Studi recenti hanno dimostrato che questa tendenza alla ripetizione altera la nostra percezione del valore: finiamo per sopravvalutare le opzioni che scegliamo spesso e sviluppiamo una certezza ingiustificata sulla loro bontà, anche quando esistono alternative oggettivamente migliori. È stato osservato che la ripetizione di una scelta riduce la sensazione di incertezza percepita, un meccanismo che probabilmente serve a risparmiare energie mentali in ambienti complessi. In pratica, il cervello preferisce la coerenza e la facilità di un'azione abituale rispetto allo sforzo di rivalutare costantemente le alternative, portandoci a perseverare nell'errore anche di fronte a evidenze contrarie.
Schiavi del contesto
Un secondo fattore determinante è l'incapacità del cervello di valutare le opzioni in isolamento: siamo, invece, schiavi del contesto e dell'ottimismo. Le nostre valutazioni interne sono soggette a distorsioni nel modo in cui memorizziamo e processiamo le informazioni. Se un'opzione mediocre viene presentata in un contesto di alternative pessime, ci sembrerà eccellente, e continueremo a sceglierla anche quando il contesto cambia e diventerebbe svantaggiosa.
A questo si aggiunge il "bias di positività": tendiamo ad aggiornare le nostre convinzioni molto più velocemente quando riceviamo "buone notizie" rispetto a quando ne riceviamo di cattive. Questo ottimismo intrinseco ci porta a sovrastimare la nostra probabilità di successo e a ignorare i segnali di pericolo, un tratto che può favorire l'intraprendenza, ma che spesso conduce a valutazioni irrealistiche. Inoltre, siamo naturalmente più sicuri di noi stessi quando cerchiamo di ottenere un guadagno rispetto a quando cerchiamo di evitare una perdita, anche se la difficoltà oggettiva del compito è identica. La corteccia prefrontale ventromediale gioca un ruolo cruciale in questo processo, codificando una sorta di "fiducia incondizionata" soggettiva che integra questi bias affettivi, distaccandosi talvolta dalla reale precisione delle nostre performance.
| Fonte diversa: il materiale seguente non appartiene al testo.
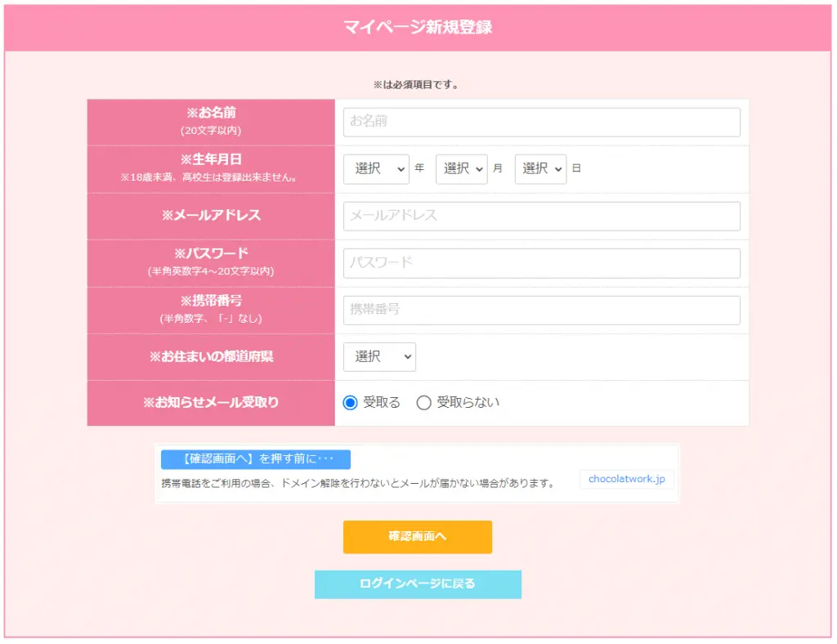
Task: Open the month (月) selection dropdown
Action: pos(461,168)
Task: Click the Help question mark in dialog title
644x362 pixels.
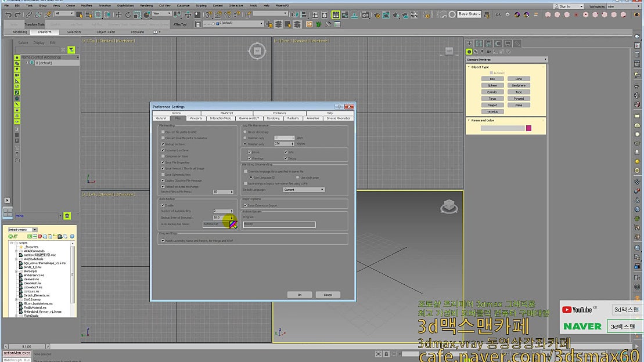Action: [339, 107]
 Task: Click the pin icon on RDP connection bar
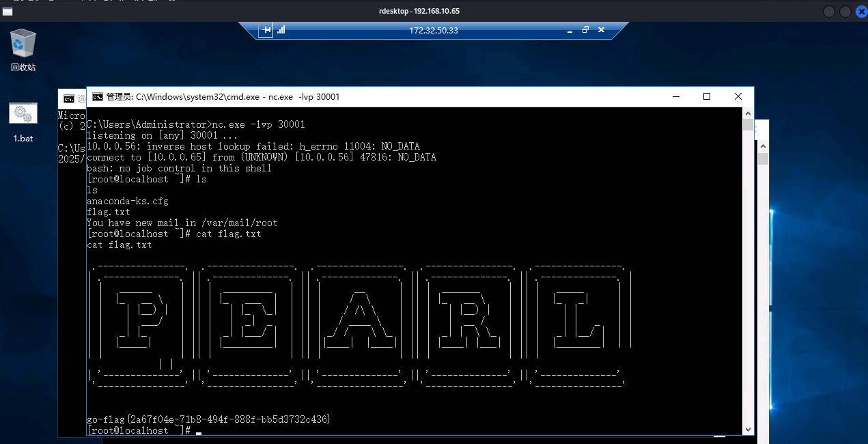(266, 30)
Stesso cervello, diverse decisioni
Infine, le nostre scelte sbagliate sono spesso il risultato di un conflitto ancestrale tra sistemi decisionali diversi: il sistema Pavloviano (dal grande fisiologo premio Nobel Ivan Pavlov) e quello strumentale.

Il sistema Pavloviano è un meccanismo "pre-programmato" che ci spinge ad avvicinarci a stimoli che promettono ricompense e a inibirci o fuggire di fronte a minacce di punizione. Sebbene utile in natura, questo istinto può entrare in conflitto con obiettivi moderni più complessi che richiedono, per esempio, di agire attivamente per evitare un danno o di trattenersi per ottenere un vantaggio futuro. Quando ci troviamo in contesti di potenziale perdita o punizione, si osserva un rallentamento nei tempi di reazione e un calo della fiducia, come se il cervello "congelasse" le risorse cognitive e motorie.
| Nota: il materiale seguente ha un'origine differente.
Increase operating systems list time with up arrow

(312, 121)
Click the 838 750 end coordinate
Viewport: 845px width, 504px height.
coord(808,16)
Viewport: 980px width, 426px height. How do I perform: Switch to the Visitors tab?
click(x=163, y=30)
Studi di neurostimolazione hanno dimostrato che la corteccia prefrontale dorsolaterale è fondamentale per sopprimere questi impulsi automatici e favorire invece un comportamento orientato all'obiettivo. Quando questa area del cervello non riesce a esercitare un controllo efficace, prevale il bias Pavloviano e prendono il sopravvento le reazioni automatiche: finiamo così a evitare azioni necessarie o a compiere azioni impulsive. È interessante notare che la stimolazione di quest'area cerebrale può ridurre specificamente i bias, suggerendo che il nostro cervello gestisce i circuiti della ricompensa e della punizione attraverso vie parzialmente distinte. Di conseguenza, l'errore non è solo un cortocircuito logico, ma spesso il risultato di una mancata mediazione neurale tra istinti di sopravvivenza immediata e pianificazione razionale.